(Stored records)
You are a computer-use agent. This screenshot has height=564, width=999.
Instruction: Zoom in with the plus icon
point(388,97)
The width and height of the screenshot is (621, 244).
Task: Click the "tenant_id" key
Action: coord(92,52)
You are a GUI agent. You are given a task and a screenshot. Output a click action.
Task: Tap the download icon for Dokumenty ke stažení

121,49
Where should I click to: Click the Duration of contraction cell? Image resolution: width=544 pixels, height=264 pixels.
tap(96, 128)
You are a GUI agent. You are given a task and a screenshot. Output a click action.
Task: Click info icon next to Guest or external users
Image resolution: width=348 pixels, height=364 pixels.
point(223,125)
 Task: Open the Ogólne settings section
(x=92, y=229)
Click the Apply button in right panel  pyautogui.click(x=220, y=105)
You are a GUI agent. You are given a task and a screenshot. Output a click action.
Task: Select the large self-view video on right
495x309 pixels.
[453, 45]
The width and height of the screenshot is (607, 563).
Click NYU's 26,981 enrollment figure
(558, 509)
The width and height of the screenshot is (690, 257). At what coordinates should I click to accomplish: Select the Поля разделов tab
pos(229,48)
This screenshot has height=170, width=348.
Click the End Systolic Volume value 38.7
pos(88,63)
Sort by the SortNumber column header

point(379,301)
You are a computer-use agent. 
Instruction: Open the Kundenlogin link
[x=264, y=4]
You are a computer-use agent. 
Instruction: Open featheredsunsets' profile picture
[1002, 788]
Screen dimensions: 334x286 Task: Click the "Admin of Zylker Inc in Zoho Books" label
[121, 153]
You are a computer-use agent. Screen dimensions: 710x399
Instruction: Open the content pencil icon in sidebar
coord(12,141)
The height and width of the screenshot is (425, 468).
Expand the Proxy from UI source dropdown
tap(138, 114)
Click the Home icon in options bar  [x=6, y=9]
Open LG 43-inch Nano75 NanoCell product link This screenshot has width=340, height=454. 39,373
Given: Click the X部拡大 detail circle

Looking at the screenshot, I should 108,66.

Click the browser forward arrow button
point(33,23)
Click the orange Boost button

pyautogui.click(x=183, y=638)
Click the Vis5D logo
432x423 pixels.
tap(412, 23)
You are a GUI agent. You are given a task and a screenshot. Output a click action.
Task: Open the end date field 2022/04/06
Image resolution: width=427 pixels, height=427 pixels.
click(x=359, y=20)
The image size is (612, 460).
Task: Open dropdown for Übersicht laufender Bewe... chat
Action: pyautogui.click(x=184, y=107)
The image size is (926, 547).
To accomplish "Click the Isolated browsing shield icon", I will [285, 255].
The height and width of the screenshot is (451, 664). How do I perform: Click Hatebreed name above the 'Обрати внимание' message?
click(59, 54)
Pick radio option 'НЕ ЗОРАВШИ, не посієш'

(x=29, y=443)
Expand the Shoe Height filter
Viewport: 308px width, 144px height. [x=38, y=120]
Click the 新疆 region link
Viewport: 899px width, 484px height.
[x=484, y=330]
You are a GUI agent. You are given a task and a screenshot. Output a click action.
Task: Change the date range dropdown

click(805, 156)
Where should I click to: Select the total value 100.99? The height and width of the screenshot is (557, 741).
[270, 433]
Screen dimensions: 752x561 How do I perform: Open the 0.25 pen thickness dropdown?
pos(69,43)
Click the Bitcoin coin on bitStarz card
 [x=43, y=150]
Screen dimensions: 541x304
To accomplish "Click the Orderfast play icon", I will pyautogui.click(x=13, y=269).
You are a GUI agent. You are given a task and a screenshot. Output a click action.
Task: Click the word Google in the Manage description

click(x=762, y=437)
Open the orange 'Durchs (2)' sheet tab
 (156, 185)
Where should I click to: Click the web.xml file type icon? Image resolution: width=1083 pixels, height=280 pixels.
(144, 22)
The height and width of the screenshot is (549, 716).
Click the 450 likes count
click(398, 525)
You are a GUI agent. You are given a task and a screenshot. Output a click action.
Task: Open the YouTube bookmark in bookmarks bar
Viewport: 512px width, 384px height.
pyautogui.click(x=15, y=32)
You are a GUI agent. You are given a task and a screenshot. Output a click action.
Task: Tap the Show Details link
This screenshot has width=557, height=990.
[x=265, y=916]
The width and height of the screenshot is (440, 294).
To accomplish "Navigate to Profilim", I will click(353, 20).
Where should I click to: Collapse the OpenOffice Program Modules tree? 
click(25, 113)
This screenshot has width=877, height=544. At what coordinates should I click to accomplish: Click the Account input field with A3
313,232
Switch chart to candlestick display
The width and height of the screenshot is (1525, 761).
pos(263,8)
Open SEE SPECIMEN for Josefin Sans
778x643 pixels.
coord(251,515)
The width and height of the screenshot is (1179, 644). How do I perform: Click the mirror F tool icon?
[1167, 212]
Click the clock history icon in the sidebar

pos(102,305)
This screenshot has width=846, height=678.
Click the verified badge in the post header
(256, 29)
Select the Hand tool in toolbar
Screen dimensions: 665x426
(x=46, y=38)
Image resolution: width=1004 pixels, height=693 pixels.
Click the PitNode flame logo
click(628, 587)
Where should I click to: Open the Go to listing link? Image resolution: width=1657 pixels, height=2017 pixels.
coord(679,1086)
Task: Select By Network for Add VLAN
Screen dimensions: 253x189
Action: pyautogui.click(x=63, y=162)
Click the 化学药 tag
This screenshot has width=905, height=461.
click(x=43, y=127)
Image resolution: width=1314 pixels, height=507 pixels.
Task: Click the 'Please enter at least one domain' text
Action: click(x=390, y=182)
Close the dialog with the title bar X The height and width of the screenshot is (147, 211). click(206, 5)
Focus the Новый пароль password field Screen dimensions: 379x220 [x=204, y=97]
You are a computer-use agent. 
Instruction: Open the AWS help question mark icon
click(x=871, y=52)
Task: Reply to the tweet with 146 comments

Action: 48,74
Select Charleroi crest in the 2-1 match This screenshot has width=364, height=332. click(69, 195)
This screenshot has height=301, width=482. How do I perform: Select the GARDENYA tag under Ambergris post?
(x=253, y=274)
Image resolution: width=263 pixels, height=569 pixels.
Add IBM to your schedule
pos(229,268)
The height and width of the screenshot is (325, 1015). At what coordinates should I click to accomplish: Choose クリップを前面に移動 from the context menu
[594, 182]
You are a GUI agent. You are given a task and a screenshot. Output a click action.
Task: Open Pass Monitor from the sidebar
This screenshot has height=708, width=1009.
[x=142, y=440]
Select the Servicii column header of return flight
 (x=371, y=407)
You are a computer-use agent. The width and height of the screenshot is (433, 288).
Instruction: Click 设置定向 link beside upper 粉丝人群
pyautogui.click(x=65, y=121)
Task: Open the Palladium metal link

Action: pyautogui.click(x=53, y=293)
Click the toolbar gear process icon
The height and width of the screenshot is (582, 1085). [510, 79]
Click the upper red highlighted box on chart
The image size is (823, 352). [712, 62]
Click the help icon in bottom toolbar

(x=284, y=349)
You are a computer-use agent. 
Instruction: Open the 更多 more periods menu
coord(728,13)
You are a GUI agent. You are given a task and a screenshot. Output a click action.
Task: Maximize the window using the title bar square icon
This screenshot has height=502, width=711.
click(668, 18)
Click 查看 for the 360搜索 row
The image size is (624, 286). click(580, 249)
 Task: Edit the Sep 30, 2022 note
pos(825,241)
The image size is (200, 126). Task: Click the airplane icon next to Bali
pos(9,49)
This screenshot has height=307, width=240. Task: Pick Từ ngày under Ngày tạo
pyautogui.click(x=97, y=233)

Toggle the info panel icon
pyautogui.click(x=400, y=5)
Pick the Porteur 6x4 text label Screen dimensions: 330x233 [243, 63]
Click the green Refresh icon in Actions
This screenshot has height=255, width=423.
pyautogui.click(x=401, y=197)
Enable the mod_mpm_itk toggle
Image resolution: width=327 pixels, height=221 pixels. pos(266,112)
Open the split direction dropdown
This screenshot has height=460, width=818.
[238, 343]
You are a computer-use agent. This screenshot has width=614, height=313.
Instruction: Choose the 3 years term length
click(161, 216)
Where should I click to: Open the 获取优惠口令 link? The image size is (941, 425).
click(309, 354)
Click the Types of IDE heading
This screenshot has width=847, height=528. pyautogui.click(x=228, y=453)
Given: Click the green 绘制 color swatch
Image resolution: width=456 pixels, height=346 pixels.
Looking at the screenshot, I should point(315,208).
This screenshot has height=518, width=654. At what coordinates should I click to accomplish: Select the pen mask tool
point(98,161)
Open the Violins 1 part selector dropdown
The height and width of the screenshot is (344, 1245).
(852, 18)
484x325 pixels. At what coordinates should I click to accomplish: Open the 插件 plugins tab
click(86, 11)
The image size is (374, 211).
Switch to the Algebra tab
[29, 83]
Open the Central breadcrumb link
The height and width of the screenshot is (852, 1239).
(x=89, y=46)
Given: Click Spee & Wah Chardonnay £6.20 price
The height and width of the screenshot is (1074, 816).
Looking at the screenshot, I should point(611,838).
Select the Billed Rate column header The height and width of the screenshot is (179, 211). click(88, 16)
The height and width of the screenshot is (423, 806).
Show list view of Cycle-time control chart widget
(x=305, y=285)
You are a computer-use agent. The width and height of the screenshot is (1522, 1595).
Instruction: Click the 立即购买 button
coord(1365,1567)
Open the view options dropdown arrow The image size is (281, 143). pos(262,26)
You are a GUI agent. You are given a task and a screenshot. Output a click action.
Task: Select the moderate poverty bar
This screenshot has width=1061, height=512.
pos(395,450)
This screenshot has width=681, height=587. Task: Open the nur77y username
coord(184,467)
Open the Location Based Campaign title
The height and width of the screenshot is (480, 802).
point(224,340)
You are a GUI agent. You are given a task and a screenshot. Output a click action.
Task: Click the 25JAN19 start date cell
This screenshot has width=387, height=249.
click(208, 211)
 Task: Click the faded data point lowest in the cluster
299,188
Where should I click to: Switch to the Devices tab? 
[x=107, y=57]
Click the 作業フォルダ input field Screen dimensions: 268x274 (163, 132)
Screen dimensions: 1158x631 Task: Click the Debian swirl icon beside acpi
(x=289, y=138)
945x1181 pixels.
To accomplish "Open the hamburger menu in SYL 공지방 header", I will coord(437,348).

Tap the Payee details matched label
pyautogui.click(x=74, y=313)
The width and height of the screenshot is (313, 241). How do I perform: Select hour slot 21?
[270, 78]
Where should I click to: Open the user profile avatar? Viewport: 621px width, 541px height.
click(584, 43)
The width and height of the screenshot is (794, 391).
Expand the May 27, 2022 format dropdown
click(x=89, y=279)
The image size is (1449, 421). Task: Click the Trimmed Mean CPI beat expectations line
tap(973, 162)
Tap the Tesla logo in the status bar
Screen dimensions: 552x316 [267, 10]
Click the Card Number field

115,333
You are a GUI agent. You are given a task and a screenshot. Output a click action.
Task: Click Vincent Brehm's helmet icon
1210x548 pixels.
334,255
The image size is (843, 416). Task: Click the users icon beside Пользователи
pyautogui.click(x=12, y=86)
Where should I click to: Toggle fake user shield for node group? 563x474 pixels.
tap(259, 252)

■ PROBLEM REQUIREMENTS ■
The answer is a single number: how many lines in the data above hold the string "options".

■ SOLUTION TO THIS EXERCISE ■
2